Entièrement séparé de l'entourage extérieur de la princesse, il n'avait
de relations qu'avec Galeotto et la Ginetta. Son caractère timide et un
peu fier, ses occupations sérieuses et soutenues, et surtout le
sentiment de bien-être intérieur qui lui rendait tout épanchement
inutile, s'opposaient à toute communication entre lui et le reste des
hommes. Il vécut donc dans un tel isolement de tout ce qui n'était pas
Quintilia, qu'il savait à peine les noms des personnes qu'il rencontrait
dans l'intérieur du palais. Et pourtant une passion, réelle, dévorante,
à jamais tenace, s'allumait en lui à son insu, à l'ombre de cette
confiance dangereuse. L'imagination de ce jeune homme était si pure, il
avait si peu connu l'amour, qu'il ne croyait pas à ses tourments et les
éprouvait sans les reconnaître.
Six mois s'étaient écoulés ainsi. Un soir, le travail se trouva terminé.
La princesse avait été tout ce jour-là plus grave et plus réfléchie que
de coutume. Elle traça de sa main une dernière page à la fin du registre
que Julien venait de lui présenter. Pendant qu'elle l'écrivait, Ginetta,
qui s'était introduite sans bruit dans l'appartement, attendait avec une
sorte d'anxiété qu'elle eût fini; son oeil noir et mobile interrogeait
impatiemment tantôt la porte où Julien aperçut un pan du manteau de
Galeotto, tantôt le front assombri et le sourcil plissé de la princesse.

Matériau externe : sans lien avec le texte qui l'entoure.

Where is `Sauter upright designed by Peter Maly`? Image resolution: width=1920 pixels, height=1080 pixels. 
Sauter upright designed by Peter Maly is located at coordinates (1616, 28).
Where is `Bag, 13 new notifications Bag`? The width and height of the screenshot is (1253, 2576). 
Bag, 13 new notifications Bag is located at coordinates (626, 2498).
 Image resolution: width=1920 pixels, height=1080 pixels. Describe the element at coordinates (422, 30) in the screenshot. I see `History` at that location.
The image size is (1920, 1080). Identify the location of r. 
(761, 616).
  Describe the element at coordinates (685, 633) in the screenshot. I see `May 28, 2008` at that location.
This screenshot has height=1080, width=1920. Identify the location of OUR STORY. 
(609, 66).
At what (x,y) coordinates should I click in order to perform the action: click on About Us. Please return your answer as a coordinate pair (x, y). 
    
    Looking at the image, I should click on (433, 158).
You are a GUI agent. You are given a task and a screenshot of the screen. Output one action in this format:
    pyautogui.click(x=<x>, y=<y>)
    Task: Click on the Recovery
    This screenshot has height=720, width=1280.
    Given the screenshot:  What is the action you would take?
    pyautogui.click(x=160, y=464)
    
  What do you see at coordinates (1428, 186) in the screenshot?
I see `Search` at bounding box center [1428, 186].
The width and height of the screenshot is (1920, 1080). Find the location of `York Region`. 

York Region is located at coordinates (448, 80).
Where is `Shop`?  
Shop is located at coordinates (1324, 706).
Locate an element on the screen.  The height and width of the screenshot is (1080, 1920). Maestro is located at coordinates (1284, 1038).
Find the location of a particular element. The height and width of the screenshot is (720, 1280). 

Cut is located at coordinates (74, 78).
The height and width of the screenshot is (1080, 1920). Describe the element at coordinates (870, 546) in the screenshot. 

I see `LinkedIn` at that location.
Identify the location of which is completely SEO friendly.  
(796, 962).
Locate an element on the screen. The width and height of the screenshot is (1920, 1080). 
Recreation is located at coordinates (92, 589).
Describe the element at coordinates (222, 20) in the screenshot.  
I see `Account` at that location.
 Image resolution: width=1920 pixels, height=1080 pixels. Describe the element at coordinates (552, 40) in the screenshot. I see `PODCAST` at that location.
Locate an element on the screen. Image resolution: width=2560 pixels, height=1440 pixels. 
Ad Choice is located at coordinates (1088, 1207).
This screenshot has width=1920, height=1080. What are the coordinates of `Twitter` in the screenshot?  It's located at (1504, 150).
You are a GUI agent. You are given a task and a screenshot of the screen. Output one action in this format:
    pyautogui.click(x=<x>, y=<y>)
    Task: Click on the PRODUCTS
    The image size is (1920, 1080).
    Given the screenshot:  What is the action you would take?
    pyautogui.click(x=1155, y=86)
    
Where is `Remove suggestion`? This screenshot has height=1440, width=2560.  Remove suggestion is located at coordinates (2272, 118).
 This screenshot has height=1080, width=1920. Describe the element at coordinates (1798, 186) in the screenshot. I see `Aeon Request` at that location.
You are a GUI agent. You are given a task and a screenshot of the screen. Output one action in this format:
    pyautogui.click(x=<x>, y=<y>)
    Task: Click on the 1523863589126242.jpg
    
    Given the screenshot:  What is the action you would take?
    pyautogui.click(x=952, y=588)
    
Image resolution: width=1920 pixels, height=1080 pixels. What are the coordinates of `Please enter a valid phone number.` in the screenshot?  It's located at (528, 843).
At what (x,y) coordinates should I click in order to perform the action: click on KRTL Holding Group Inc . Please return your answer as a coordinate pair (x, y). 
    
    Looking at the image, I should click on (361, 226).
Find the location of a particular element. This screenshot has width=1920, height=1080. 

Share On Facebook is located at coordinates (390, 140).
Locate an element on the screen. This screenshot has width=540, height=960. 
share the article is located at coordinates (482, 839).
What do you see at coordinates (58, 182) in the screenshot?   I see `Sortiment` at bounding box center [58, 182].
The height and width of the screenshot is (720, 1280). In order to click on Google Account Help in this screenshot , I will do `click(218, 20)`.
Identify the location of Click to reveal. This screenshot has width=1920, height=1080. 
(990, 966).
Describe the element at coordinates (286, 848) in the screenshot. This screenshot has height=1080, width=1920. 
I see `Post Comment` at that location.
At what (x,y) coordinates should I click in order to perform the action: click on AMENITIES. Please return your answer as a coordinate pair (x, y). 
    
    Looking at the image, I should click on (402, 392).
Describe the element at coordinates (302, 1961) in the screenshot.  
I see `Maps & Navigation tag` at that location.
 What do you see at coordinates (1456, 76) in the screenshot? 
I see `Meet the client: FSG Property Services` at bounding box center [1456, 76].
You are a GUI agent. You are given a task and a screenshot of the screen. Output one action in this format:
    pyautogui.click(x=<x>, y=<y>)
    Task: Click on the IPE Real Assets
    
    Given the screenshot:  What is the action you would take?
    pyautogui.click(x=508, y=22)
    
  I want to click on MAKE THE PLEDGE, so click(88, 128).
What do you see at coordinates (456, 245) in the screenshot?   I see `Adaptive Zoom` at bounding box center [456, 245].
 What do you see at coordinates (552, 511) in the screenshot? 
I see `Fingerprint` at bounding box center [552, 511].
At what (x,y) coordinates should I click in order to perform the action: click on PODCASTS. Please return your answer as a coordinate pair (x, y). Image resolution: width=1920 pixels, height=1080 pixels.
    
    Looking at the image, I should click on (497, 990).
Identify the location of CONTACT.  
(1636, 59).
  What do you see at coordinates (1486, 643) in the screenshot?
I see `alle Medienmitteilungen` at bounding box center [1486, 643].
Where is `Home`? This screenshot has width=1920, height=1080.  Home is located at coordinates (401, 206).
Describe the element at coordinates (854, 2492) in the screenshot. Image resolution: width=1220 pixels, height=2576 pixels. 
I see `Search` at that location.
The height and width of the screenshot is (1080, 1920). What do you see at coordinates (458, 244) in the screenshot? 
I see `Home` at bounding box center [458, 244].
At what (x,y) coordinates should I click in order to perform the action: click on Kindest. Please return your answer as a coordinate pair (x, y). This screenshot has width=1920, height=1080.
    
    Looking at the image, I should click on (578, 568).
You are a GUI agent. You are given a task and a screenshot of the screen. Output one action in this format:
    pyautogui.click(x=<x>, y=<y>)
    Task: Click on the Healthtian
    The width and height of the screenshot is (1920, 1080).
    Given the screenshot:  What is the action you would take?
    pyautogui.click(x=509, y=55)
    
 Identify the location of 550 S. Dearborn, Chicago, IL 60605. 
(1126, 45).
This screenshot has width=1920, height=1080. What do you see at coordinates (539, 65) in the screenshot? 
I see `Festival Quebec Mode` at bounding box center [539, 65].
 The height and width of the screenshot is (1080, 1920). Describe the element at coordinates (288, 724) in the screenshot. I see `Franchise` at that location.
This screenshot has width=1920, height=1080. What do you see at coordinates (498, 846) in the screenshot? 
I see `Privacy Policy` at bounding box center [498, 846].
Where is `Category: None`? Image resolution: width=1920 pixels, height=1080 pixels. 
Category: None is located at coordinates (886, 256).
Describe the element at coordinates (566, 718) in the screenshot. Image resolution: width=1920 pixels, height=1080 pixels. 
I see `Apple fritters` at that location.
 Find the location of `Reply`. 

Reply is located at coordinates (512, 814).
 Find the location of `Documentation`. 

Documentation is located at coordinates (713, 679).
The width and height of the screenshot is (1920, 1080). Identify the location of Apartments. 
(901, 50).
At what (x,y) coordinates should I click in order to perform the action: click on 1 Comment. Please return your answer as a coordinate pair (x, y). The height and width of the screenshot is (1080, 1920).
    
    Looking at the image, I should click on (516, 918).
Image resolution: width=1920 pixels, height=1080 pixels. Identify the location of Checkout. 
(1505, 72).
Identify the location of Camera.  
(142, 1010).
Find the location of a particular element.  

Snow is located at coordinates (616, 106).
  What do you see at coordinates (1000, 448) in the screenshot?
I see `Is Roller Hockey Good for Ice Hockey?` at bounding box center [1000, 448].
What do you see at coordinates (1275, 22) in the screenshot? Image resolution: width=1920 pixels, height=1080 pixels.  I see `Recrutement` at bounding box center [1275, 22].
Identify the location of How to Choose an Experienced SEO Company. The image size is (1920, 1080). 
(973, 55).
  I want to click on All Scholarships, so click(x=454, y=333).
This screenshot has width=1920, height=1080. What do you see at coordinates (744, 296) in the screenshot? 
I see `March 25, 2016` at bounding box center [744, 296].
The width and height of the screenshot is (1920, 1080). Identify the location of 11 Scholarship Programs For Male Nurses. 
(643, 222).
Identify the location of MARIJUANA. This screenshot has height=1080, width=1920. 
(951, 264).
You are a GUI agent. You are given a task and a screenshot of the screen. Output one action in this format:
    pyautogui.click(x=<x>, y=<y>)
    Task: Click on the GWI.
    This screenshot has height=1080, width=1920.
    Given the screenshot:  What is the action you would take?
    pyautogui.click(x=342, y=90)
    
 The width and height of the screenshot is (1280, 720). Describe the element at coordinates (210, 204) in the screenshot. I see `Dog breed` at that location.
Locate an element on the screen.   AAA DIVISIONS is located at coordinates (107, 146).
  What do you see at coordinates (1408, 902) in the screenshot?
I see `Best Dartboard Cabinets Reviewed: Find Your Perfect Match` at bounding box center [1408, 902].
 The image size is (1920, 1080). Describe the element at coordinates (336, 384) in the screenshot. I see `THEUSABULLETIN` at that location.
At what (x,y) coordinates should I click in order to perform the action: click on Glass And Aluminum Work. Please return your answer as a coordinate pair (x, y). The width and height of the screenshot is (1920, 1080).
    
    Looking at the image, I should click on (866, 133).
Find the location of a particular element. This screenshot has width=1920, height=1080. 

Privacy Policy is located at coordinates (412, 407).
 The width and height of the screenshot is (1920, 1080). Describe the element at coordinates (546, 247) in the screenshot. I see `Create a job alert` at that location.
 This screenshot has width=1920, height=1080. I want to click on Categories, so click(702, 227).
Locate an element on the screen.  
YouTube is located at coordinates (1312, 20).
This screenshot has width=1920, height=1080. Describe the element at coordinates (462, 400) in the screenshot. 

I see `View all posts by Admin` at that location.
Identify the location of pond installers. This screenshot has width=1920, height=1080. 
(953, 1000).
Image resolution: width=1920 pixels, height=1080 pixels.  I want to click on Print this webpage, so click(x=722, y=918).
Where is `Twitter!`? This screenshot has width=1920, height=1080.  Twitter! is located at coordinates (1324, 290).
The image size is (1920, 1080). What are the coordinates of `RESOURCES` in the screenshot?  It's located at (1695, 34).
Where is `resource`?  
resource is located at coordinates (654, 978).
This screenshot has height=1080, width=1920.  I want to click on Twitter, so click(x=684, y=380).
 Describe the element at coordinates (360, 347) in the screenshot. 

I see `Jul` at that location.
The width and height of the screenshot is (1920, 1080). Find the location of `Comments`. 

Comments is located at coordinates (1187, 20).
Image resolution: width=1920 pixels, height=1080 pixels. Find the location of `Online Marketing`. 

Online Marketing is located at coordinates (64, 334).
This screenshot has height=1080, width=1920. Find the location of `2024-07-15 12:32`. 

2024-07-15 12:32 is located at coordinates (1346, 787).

Enfin, la princesse posa sa plume d'un air distrait, cacha sa tête dans
ses mains, reprit la plume, joua un instant avec une tresse de ses
cheveux qui s'était détachée, puis tressaillit, traça précipitamment
quelques chiffres, signa le registre, le ferma et le poussa loin d'elle.
Puis, tenant toujours sa plume, elle se leva, se tourna vers Ginetta et
la planta dans une grosse touffe de ses cheveux noirs. La soubrette fit
un cri de joie. «Est-ce enfin terminé, Madame? s'écria-t-elle; votre
belle main va-t-elle quitter la plume et reprendre le sceptre et
l'éventail? Sommes-nous arrivés au bout de ce pâle carême? le plaisir
va-t-il briser la pierre du cercueil où vous l'avez enseveli? me
permettrez-vous de jeter au vent cette vilaine plume que vous venez de
mettre dans mes cheveux, et qui me semble peser comme du plomb?